● READING PASSAGE:
-=-=-
Every national holiday, Americans are faced with the challenge to figure out how to celebrate the holiday while at the same time remembering our country’s history – except for those who don’t get on Facebook, or the internet at all, and don’t read or watch the news. The rest of us face a message that gets louder every year, claiming that the version of history that we know is flawed, has been tampered with to sound, look, feel, and even smell, better than it actually was. They use words like whitewashing, and revisionism.
And they stand for victims.
Which is really annoying, because Americans tend to think of themselves as people who help victims, people who care, but Americans are also very proud of, and attached to their traditions. Traditions that bring family together. Traditions that are defined by the enjoyment of life, of food, of giving, of family, of taking a moment to slow down, to watch some football, and buying things with major discounts.
It’s annoying that some people go out of their way to tell us that our traditions are steeped in bloodshed. It’s like an attack on our family values, that are basically based on all good things passed down from generation to generation. And now those unhappy people assert that those good family values are contaminated with lies, or worse. And we don’t want to care, but we do, because we hate any story that ends with victims dying without getting their revenge. But what do we do with that information when we identify with the very people upon which they would have exacted their revenge?
That’s annoying.
And it happens with so may uniquely American holidays.
For my part, I do spend some time listening to the arguments, the information that pops up in my Facebook feed, read a few articles, revisit my own thoughts and feelings regarding a particular holiday, and see if I can’t find a way to do something for the victims of the world, or maybe just stop doing something that others may find offensive, while at the same time staying true to what I believe, not compromising if it means being fake or dishonest, and while all of those thoughts are stewing in my big cauldron, which I have to trade in for a bigger one every other year or so, I know that in the end, it will all come down to one very important question: How will we personally celebrate the holiday?
-=-=-
● LISTED RECORDS:
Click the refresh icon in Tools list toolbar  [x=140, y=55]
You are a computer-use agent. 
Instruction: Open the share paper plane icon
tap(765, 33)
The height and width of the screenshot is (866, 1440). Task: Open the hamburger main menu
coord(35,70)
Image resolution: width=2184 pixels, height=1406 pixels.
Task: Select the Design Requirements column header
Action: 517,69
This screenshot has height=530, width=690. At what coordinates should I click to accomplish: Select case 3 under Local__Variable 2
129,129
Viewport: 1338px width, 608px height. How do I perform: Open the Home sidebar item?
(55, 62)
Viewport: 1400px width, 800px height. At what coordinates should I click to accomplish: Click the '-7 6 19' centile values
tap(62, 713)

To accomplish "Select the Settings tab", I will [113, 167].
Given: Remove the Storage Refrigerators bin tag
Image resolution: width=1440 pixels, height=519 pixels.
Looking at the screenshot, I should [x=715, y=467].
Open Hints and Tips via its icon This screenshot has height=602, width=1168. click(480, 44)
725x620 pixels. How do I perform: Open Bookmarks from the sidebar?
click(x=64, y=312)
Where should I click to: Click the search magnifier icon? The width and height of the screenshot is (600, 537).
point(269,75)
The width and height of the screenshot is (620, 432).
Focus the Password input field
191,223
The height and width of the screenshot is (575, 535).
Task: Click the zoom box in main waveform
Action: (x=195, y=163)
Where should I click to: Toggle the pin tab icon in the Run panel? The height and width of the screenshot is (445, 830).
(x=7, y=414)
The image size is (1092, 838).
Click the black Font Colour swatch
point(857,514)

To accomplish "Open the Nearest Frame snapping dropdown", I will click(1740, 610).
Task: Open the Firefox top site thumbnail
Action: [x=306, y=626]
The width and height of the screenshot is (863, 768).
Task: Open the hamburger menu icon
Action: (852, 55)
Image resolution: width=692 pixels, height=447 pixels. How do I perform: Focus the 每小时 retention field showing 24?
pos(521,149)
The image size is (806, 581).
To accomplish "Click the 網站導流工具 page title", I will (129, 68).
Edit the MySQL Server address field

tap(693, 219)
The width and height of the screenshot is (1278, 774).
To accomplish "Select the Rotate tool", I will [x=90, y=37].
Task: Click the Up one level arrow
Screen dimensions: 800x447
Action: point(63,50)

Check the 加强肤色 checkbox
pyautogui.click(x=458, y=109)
-=-=-
Pick up the piece on how Americans celebrate national holidays while facing challenges to their history, and continue it from its final sentence.

● ANSWER FOR THE TASK:
First, how can we be certain that this newly presented version of history and the holiday is the correct one? And if we determine it is, will we abandon celebrating it altogether because it was based on false information?
Will we continue celebrating it like we always have because tradition is more important than the history behind it?
Is it possible to change the way we celebrate it so that it is true to the actual history that is at its root? And if so, would we still celebrate it?
To put it another way:
How much of the traditions we grew up with will we keep?
How open are we to hearing that the traditions we hold aren’t as wholesome as we think?
Is it possible to return to a purer form of the traditions we hold? And if so, would we still want to observe them?
I believe that, like me, more and more people are asking a different sort of question, and it comes out of that jumble of thoughts that not only require the work of scholars to sort out, but also can’t hope to yield any satisfying answers. And so we get practical about it: how will we celebrate today?
It’s not that history isn’t important; it is, and this question comes out of us wrestling with that history, which guides us even as we try to find meaning that speaks to us today in each holiday.
It’s not that we don’t care about the victims of centuries past, or the collective impact that oppression has on the descendants of those victims today; we do, which is why we are asking: how will we celebrate today, knowing what we do about the past, wanting to honor it while not being chained to it, and wanting to build traditions with meaning and values that are in tune with who we are today?
It’s not that we don’t care about how things have been done in the past; we do, for there is wisdom and richness to be found in the ways of the past that have endured generations; but if past traditions no longer speak to us, if their observance leaves us empty or requires us to say and do things that do not represent the people that we are today, then their riches are as useless and foreign to us as gold, or deeds to lands were to the indigenous people of our land.
We can do better.
And I think this applies to all aspects of our lives. To our relationships. Our marriages or partnerships. Our parenting. Our hobbies. The way we organize our time. The way we keep our house.
Assess the old.
Hold on to what is good.
Discard the rest.
Create a new tradition. A new way.
Many of us are the new pioneers: navigating strange lands, learning new ways to live, new ways to interact with people that are sometimes very different from us (our own kids, for one), learning that there is so much more to the world than what we have been shown.
Let us learn from our pioneering forefathers and foremothers, and adopt a posture of acceptance and respect toward those we could easily trample and enslave (our own kids, for one).
Our children’s children may take what was handed to them, shake their heads in dismay, throw out what doesn’t fit with them and their reality, and craft a new tradition, a new way, from what’s left.
I hope they do.
It starts with us.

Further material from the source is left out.